● **CONSIGNE**
Poursuivez la critique du spectacle Niagara 3000 à partir de sa dernière phrase.

● **TEXTE SOURCE**
-*-
« Ce ne sont pas des idées, mais des pratiques ! »
Avec Niagara 3000, le quatrième volet de sa réflexion politico-philosophique Fire of emotions, Pamina de Coulon frappe fort. Un long monologue où elle parle de l’eau, du passé, de l’avenir, de son engagement, de ses pensées… C’était à voir deux soirs durant au Grütli.
Niagara 3000. Le titre et la réflexion de ce nouvel opus sont né·e·s de l’observation de ce haut lieu touristique à la frontière canado-états-unienne, et de tout ce qui y a été mis en place. L’électricité bon marché produite chaque nuit a contribué à l’installation de nombreuses grandes entreprises, les hôtels pour touristes pullulent et ont même modifié jusqu’à la trajectoire du vent… De cela et de nombreuses lectures naît une réflexion autour de l’eau : celle que l’on utilise en Suisse ou ailleurs, celle dont on a besoin pour vivre, celle qu’on ne trouve plus par endroits, celle des larmes, celle qui contient l’oxygène créant la rouille…
Une incroyable performance
Sur la scène, Pamina de Coulon attend le public, assise sur un énorme pouf en forme de rochers. Il y en a trois sur la scène, devant un rideau de tissus figurant une chute d’eau et la rivière qui en découle, au sol. Bientôt, au câble descendant du plafond sera suspendu le drapeau du « Club des rustiques », revendiqué par Pamina de Coulon pour une nouvelle réflexion sur l’avenir du monde. Pour les détails. Le propos du spectacle débute avec une pensée autour de la nature : alors qu’on a coutume de dire que la première fleur qui éclot est le début de quelque chose, cette dernière a pourtant commencé à travailler bien longtemps avant de sortir. Sans transition, Pamina de Coulon nous parle ensuite de Göschenen, de sa gare et de sa buvette où trône en lettres majuscules l’inscription « No picnic ! ».
-*-
● **DONNÉES FOURNIES**
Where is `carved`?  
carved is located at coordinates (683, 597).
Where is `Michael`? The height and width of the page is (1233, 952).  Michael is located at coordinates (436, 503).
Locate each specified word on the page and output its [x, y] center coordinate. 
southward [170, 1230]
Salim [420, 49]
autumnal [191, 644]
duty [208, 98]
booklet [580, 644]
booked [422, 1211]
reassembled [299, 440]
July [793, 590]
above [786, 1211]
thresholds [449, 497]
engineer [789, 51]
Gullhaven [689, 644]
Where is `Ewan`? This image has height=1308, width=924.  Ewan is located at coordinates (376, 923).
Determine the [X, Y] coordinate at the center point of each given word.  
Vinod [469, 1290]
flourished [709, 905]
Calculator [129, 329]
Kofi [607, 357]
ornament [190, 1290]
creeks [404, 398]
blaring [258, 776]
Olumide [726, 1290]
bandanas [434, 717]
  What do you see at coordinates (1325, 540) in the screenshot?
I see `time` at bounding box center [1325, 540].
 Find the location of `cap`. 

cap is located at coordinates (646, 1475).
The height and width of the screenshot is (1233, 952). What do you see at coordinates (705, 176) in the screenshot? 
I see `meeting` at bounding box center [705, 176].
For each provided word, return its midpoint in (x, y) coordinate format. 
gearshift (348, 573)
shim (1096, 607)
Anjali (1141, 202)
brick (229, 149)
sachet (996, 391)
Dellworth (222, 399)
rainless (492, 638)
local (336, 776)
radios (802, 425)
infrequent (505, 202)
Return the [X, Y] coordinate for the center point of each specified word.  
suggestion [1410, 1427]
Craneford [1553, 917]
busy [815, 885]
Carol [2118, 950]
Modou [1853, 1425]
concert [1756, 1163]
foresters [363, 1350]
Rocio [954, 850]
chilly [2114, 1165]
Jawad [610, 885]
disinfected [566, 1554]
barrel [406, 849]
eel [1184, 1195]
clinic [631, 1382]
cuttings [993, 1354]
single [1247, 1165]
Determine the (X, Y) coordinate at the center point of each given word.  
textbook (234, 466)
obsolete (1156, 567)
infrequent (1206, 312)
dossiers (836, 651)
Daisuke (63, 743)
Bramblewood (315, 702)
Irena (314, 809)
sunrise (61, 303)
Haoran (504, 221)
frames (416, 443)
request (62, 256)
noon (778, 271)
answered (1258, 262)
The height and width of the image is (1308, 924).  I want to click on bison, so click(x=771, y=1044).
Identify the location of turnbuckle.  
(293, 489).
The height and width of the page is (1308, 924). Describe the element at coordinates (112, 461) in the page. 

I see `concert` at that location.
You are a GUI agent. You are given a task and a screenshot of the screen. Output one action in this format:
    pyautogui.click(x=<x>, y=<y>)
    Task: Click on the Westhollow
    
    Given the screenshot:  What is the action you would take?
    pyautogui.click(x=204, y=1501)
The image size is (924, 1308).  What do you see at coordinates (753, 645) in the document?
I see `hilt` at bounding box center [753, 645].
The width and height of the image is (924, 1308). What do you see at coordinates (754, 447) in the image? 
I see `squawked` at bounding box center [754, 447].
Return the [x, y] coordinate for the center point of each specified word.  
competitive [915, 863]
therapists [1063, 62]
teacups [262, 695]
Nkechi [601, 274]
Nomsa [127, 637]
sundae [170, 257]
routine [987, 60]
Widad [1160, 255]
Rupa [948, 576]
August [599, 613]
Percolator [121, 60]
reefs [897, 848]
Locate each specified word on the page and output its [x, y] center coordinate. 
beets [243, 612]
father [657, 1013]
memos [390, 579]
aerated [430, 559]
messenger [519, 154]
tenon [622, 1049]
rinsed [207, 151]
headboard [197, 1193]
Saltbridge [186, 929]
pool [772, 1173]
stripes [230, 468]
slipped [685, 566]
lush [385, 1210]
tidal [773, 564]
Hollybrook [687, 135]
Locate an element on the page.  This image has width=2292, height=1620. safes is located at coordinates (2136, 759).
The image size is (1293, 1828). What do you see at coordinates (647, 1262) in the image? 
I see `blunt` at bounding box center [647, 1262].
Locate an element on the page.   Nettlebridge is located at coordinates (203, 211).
-*-
● **RÉSULTAT**
Cette entrée en matière donne une idée de la forme que va prendre ce spectacle : un monologue d’une heure qui se déroule comme un fil de pensée, presque sans respiration, ni pour Pamina de Coulon, ni pour son public. Il nous faut souligner ici cette incroyable performance, avec un texte d’une difficulté non-négligeable, plein de références, de citations et de réflexions, qu’elle débite à un rythme absolument effréné.
Ce préambule permet aussi d’embrayer sur le reste de la réflexion, avec une grande dimension symbolique. Pour preuve, l’expression « No picnic » qui signifie en anglais qu’on se trouve dans une situation particulièrement compliquée. Comme celle de notre planète ? La réflexion de Pamina de Coulon sur le sujet est extrêmement documentée, avec un nombre d’auteur·ice·s impressionnant. La liste peut d’ailleurs être récupérée à la fin du spectacle. Les réflexions, donc, sont inspirées de philosophes, chercheur·euse·s, penseur·euse·s issu·e·s de différentes communautés, plus ou moins proches de la nature. Ce panel très large permet à Pamina de Coulon de présenter un spectacle abouti, total, et d’apporter une réflexion étayée, tout en donnant envie aux spectateur·ice·s présent·e·s de consulter l’un ou l’autre ouvrage, selon ce qui parle le plus à chacun·e.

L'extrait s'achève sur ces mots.